***** Extrait choisi

Le passage de l’inspecteur académique est une des scènes marquantes du film. En effet, le temps s’arrête d’un coup et Sara Forestier gère un monologue solennel à l’égard du quotidien des instituteurs. Pourquoi font-ils ce métier ? Quels sont leurs convictions ? Avec une tenue sobre et deux plans caméras au tableau presque religieux, elle adresse cette déclaration à ses élèves et apporte un fort message sur l’apprentissage.
En plus d’être un vivier sociologique, le long-métrage est empli de curiosité, d’espoir, et de courage. Des qualités propres qui expose cette facilité dont dispose les enfants à affronter les épreuves de la vie, parfois mieux que leurs parents, dû à une insouciance des enjeux.

**********

=== Consigne ===
Réécrivez tout ce qui va de « En plus d’être » jusqu'à « insouciance des enjeux. » dans l'extrait sur le film, en substituant « film » à « long-métrage ».

***** Données d'entrée

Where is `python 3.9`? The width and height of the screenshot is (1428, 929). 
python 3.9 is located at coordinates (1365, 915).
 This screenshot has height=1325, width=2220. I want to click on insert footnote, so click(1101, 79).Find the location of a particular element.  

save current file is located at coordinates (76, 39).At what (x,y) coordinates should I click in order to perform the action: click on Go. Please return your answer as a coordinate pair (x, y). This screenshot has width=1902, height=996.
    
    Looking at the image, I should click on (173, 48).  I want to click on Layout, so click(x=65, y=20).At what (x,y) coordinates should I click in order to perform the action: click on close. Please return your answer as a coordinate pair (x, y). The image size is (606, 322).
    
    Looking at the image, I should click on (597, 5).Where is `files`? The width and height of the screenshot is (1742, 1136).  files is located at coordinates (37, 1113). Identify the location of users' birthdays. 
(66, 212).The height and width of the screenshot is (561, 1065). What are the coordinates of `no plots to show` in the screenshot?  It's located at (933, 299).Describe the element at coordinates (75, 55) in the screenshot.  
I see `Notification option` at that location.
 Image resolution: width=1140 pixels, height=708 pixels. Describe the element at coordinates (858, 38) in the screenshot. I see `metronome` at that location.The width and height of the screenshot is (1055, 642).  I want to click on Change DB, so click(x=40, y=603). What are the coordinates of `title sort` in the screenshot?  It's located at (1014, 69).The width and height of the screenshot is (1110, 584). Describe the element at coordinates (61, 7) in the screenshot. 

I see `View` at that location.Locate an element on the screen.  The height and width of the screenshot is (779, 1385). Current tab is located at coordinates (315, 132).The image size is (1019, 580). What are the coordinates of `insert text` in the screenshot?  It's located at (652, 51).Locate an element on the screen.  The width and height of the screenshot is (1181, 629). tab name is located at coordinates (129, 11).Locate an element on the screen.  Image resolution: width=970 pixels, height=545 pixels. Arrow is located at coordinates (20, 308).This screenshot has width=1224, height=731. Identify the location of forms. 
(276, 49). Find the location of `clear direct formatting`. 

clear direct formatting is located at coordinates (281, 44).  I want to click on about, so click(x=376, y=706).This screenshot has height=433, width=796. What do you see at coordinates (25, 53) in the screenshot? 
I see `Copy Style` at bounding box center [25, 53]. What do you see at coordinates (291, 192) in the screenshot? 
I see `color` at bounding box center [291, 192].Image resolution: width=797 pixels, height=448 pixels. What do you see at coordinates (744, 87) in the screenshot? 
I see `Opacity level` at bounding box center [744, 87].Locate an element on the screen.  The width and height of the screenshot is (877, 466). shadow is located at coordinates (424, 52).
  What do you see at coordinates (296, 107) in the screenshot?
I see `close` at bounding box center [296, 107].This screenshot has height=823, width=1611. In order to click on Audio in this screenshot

**********

=== Corrigé ===
En plus d’être un vivier sociologique, le film est empli de curiosité, d’espoir, et de courage. Des qualités propres qui expose cette facilité dont dispose les enfants à affronter les épreuves de la vie, parfois mieux que leurs parents, dû à une insouciance des enjeux.